Недавно она умерла от отравления - поела ядовитых грибов; ей принесли
их какие-то случайные знакомые, которых она встретила во время одного из
своих ботанических походов. Сначала никто не хотел этому верить: думали,
что какой-то репортер попался на удочку. Но потом выяснилось, что она,
ботаник, действительно умерла от ядовитых грибов. Смерть тети Мелитты была
ее третьим и последним настоящим приключением.



    ПАРИ



- Все-таки удивительно, - сказала Ленора, - что за семь лет нашего
знакомства вы ни разу не сделали какую-нибудь свою героиню похожей на
меня.
Она заговорила об этом легко, между прочим, и, улыбаясь, с легким
вызовом посмотрела прямо в глаза Людвигу Бригману. Дело было после ужина,
в маленьком желтом салоне Леноры. Пили кофе. Собеседников было трое:
Ленора, писатель Бригман и инженер Фальк. За столом они много и
непринужденно беседовали, и сейчас каждый из троих был расположен к
откровенности.
- Да, удивительно, - подтвердил Бригман серьезно, как бы не замечая
улыбки Леноры. - Признаться, много раз мне хотелось наделить ту или иную
из моих героинь вашим лицом, вашим голосом, вашей походкой, и прежде
всего, конечно, Хильдегард из "Упущенных возможностей".
- Почему же вы этого не сделали? - спросила Ленора.

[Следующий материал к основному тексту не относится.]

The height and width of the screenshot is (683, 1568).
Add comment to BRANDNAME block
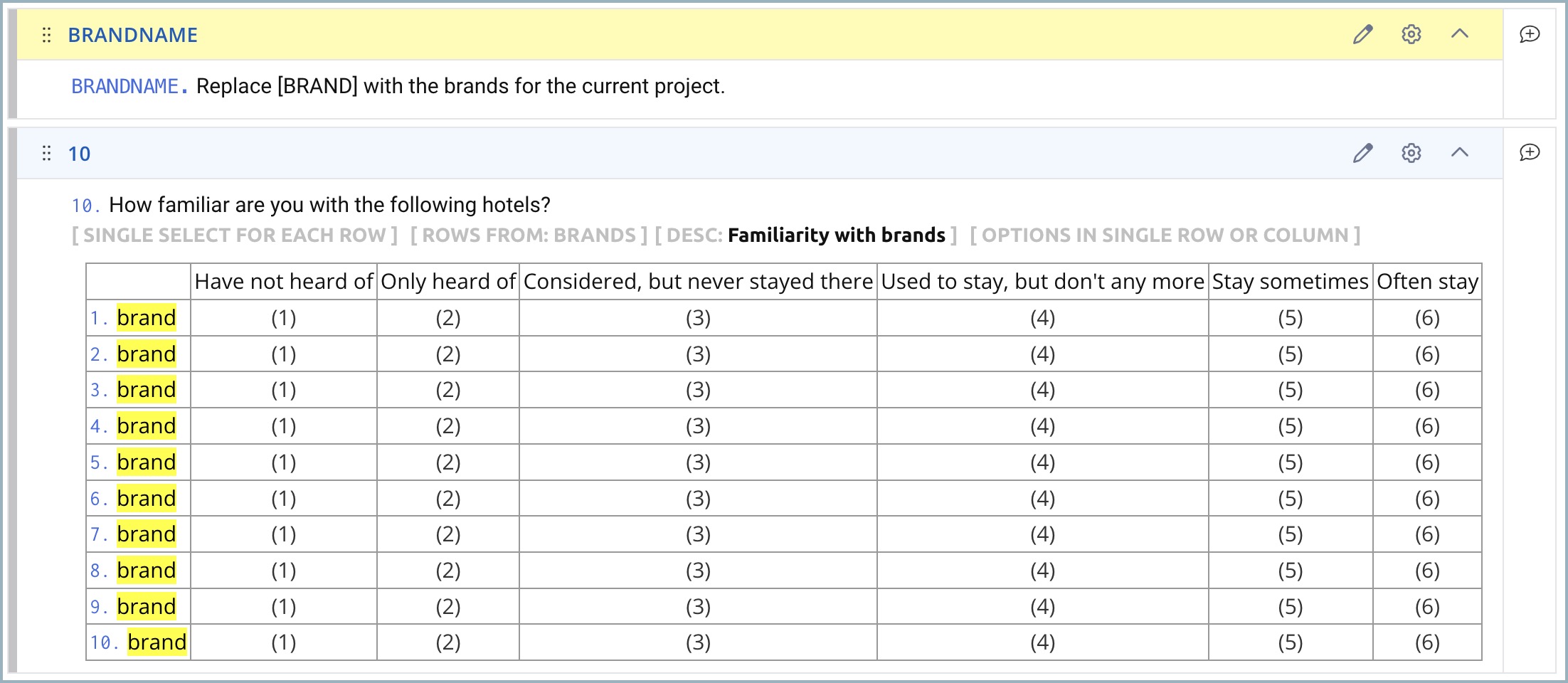1530,34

- Сейчас постараюсь объяснить. Вы знаете, я не суеверен, по моим книгам
ясно видно, что мир всяких чудес - не мой мир. Но не могу отделаться от
одной мысли, которая вам, быть может, покажется суеверной. Я не раз
убеждался, что люди, которых я выбрал прототипами, впоследствии повторяли
судьбу моих героев. Я хотел уберечь вас, Ленора, от участи, скажем, моей
Хильдегард и потому скрепя сердце отказался от намерения сделать вас
героиней "Упущенных возможностей".
Ленора на мгновение задумалась. Но прежде чем она успела ответить, в
разговор вмешался Герман Фальк:
- Позвольте, позвольте, дорогой Бригман, выходит, вы восседаете среди
нас как некий божок и распоряжаетесь судьбами простых смертных. - Он
попытался произнести это безразличным тоном, но в его словах слышна была
ирония, и едва заметная усмешка показалась на его широком симпатичном лице
с плоским львиным носом.
Герман Фальк и писатель Людвиг Бригман встречались часто, больше всего
в доме Леноры. Между ними издавна установилась прочная дружба-вражда.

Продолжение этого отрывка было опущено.